Bottom Line: this story had great potential, and offers something original; there were also times when the story gets rather deep. Unfortunately the story is extremely slow, lacks in plot and tries too hard to appear deep, artistic and meaningful. Furthermore, the ending was laughable. I give this story a 2.5/5

2 COMMENTS

  1. An important aspect that makes up the story may be a plot but I personally believe that conflict is central and fundamental to every story out there. This book explores the concept of death touching people's lives and how it is dealt with.

    The emotions & relationships are not irrelevant.

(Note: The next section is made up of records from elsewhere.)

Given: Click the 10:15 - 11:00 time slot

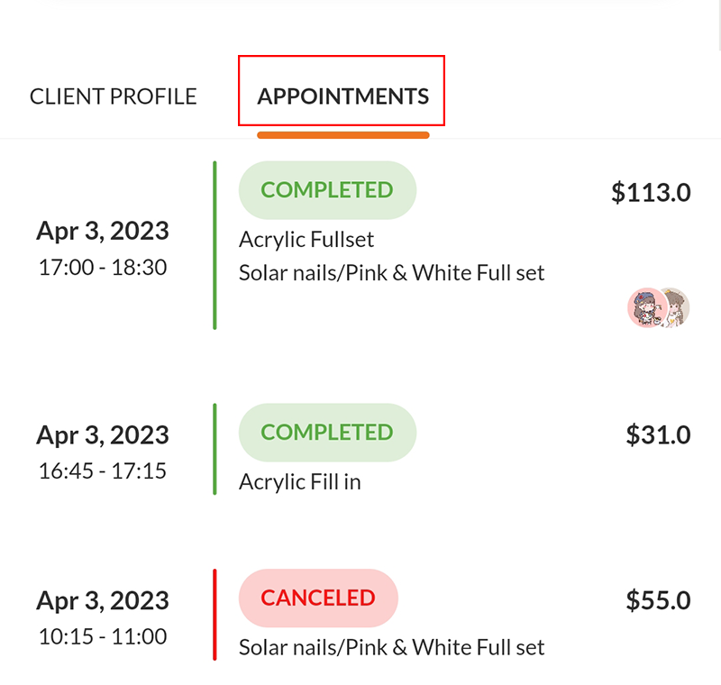Looking at the screenshot, I should (x=102, y=635).
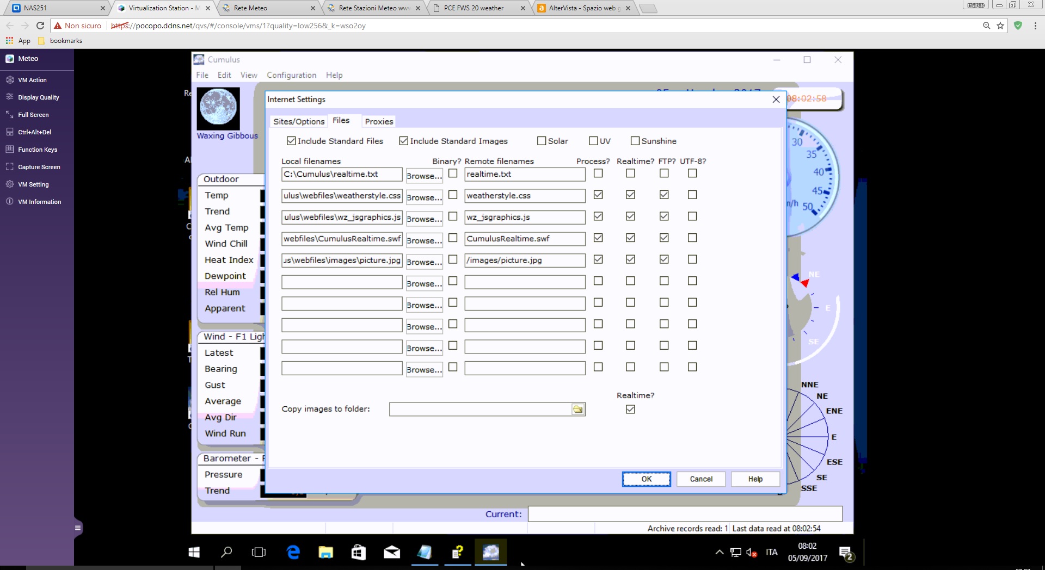Switch to the Sites/Options tab
The image size is (1045, 570).
pyautogui.click(x=298, y=121)
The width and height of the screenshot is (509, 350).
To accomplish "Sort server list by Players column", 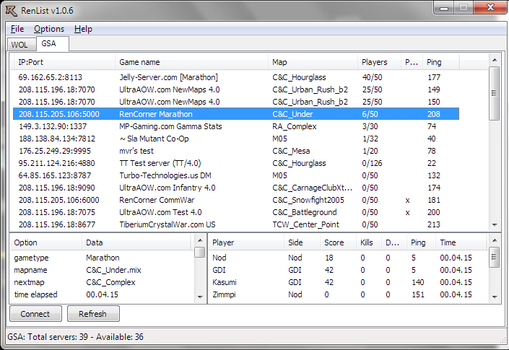I will tap(374, 62).
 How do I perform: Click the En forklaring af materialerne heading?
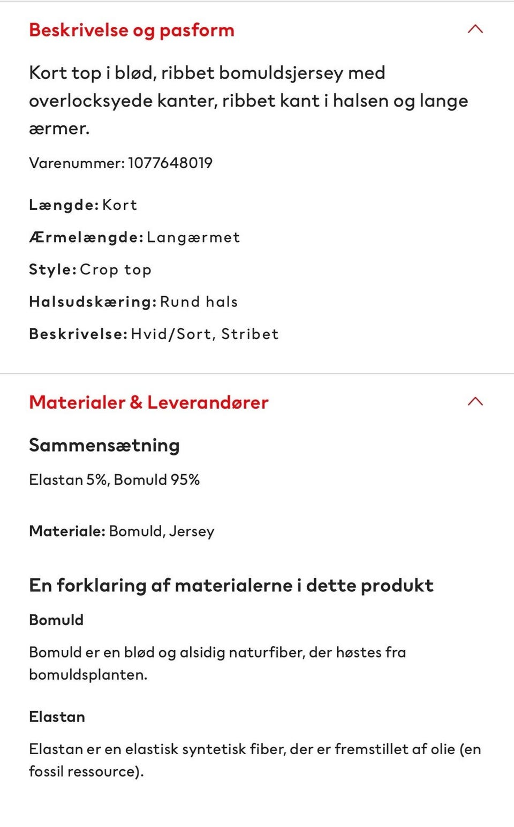click(x=231, y=585)
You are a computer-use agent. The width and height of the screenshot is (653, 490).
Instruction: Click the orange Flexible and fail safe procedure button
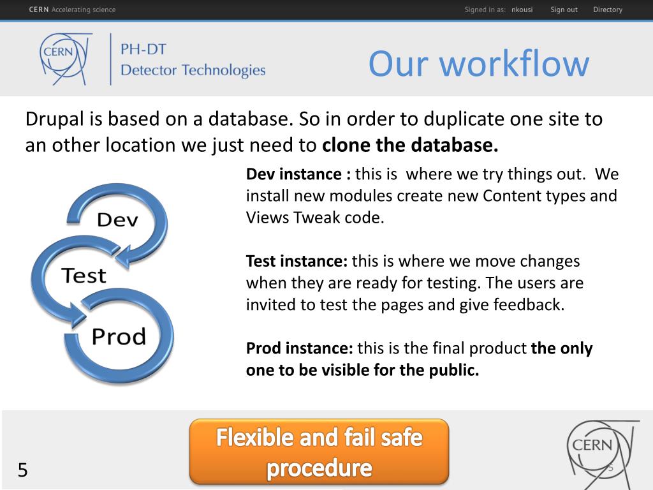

They are interconnected and show the multitude of mixed feelings and confusion that occurs from something that is life changing- death.

    If you find the ending laughable- you obviously did not get what author was saying & you were not connecting the dots. All the imagery and use of prose was rather witty and subtle in establishing connections between the characters and some of the main themes in the book- such as acceptance, death, resiliency, forgiveness, social capital (strength of relationships), and many more.

    I think this was a beautiful book and although I do not agree with your opinion, I do respect it so please do not be offended by this comment.

  2. conflict is important, but is is driven by plot, a lack of plot leads to poor conflict. and the conflic was drowned in unnecessary attempts of imagery to make the story seem deeper than it actually is. because without the metaphors, similies, personifications, this story is just cliche after cliche and offers no event, or plot twist that i havent seen before, the originality is in the idea behind the story but that's where it ends.

    as for the ending, it is laughable because it reminds me of a disney movie ending. the bad guy is dealt with, there is the act of love (this book takes a a step or two further than the kiss) and everyone lives happily ever after, the end. every element of a disney ending is there, just with a more muture twist to it. which makes a book that was hailed as one of the deepest books of it's year, and a "must read" seem about as deep as "snow white" or "cinderella".

    i almost forgot, i don't think emotions, relationships, and character development are irrelevent. in fact a story without those thing would also be terrible. what i'm saying is that a lot of the emotions, relationships, and character development in this book were irrelevant, makeing an already slow story seem slower and making that lack of plot more evident.

    but i guess we're boing to dissagree on all the points i've made. books are a matter of oppinion, what one thinks is great, the other might consider as garbage.